Lifting the lifeless form in his arms he laid it upon a couch, and tearing open the shirt and waistcoat, placed his ear to Anthony Bidaud's heart; then took his pulse between finger and thumb. He proceeded with his examination by taking from his pocket a little leather case containing a small comb and a narrow slip of looking-glass. Rubbing the surface of the glass dry with a handkerchief that had dropped to the ground, he passed it over the mouth of Anthony Bidaud; then held it up to the light.

"Yes," he said, looking Basil full in the face, "it is death. It is lucky I travelled hither in the night, and did not allow myself to be delayed by fatigue. Fortune, I thank you. You have treated me scurvily hitherto; at length you relent, and smile upon me. Being a lady, I kiss my hand to you."

There was something so inexpressibly heartless in the action that Basil cried indignantly, "Who are you, and by what right have you intruded yourself into this room?"

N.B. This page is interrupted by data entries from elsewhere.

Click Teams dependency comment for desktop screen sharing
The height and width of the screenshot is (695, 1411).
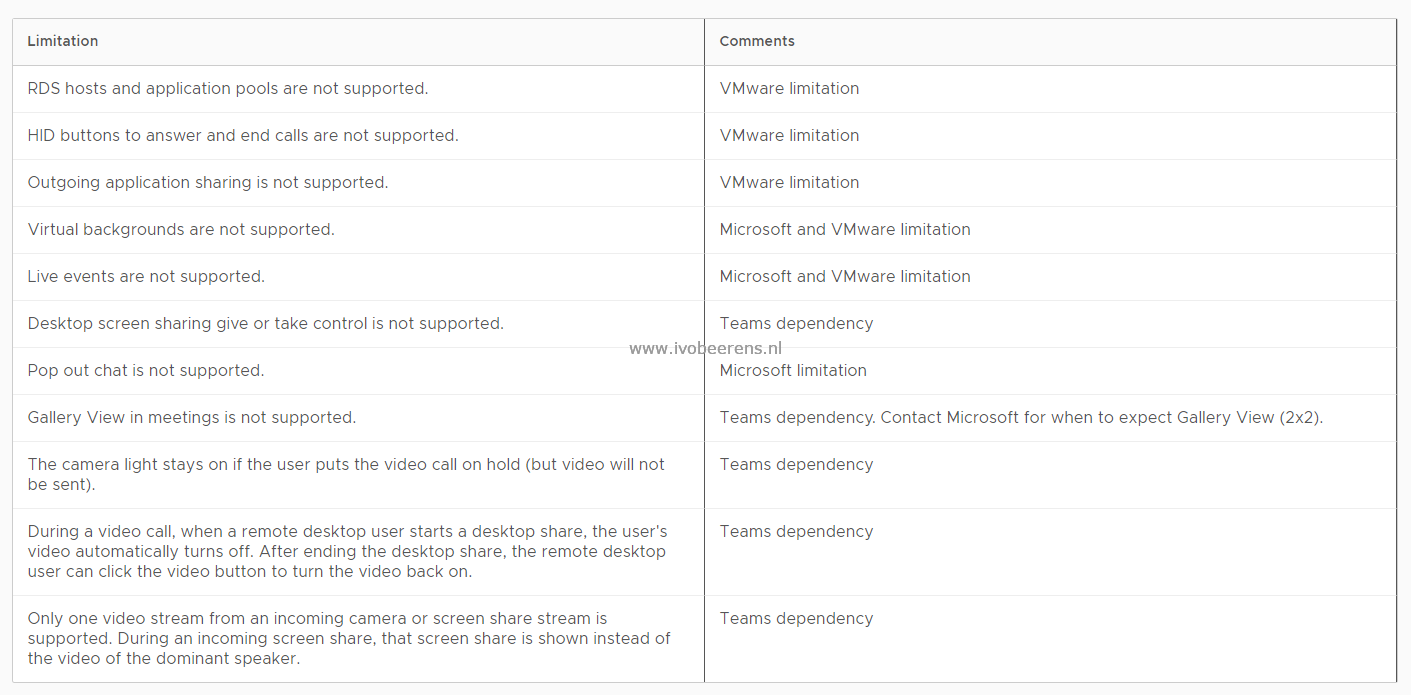click(x=796, y=323)
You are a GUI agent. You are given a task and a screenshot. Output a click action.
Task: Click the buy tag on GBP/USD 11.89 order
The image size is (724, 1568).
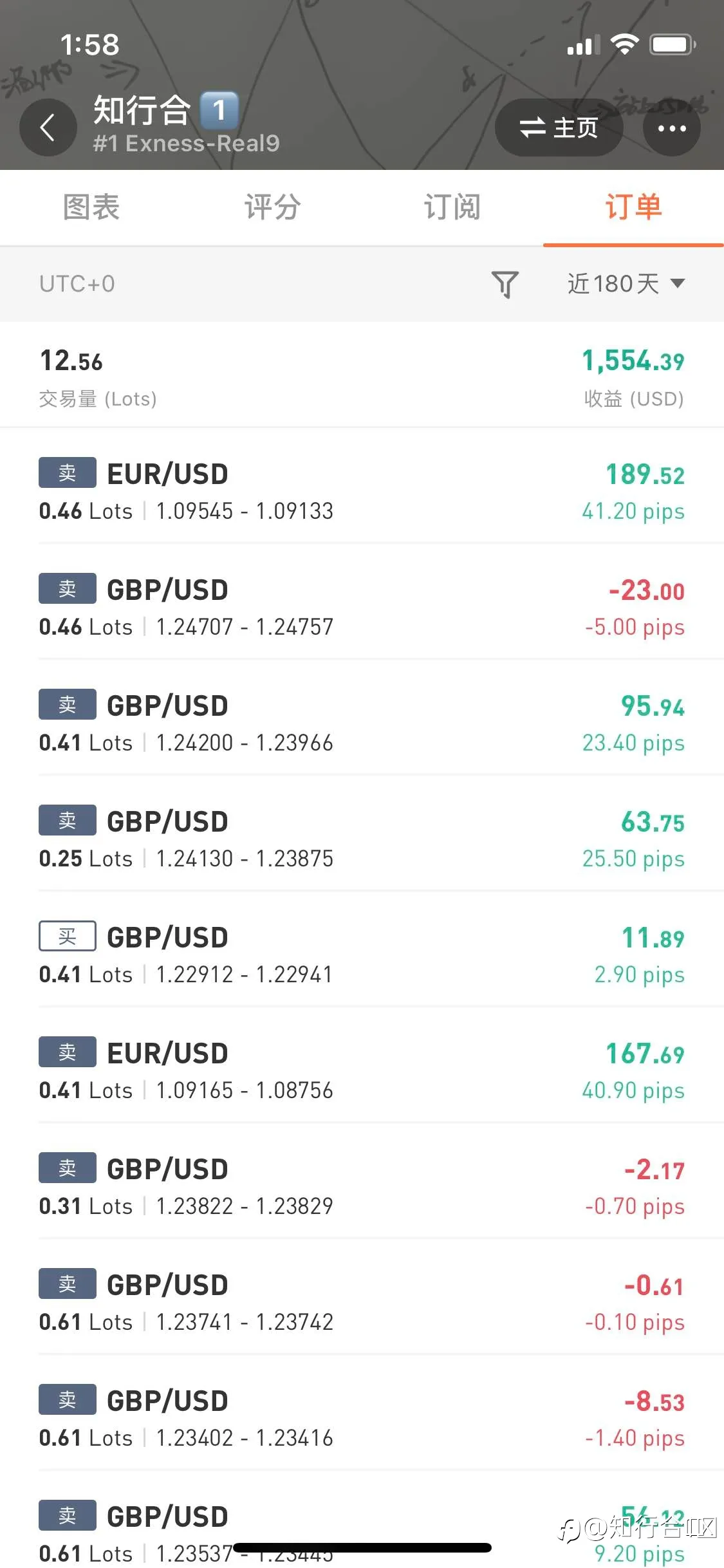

The stranger did not immediately reply. He felt in his pocket for a snuff-box, and producing it regaled himself with a pinch. He offered the box to Basil, who pushed it aside. He smiled and placed the box in his pocket, and was also about to replace the leather case, when an amusing thought occurred to him. He dressed his hair with the comb, and gazed at himself in the glass with an affectation of vanity. His smile broadened as he noticed the look of horror in Basil's face.

"You wish to know," he said slowly, "who I am, and by what right I intrude myself into this room. You have presumption, you, M. Anthony Bidaud's guest, to use the word 'intrude' to me! I am this dead gentleman's brother. My name is Gilbert Bidaud. Eh? Did you speak?"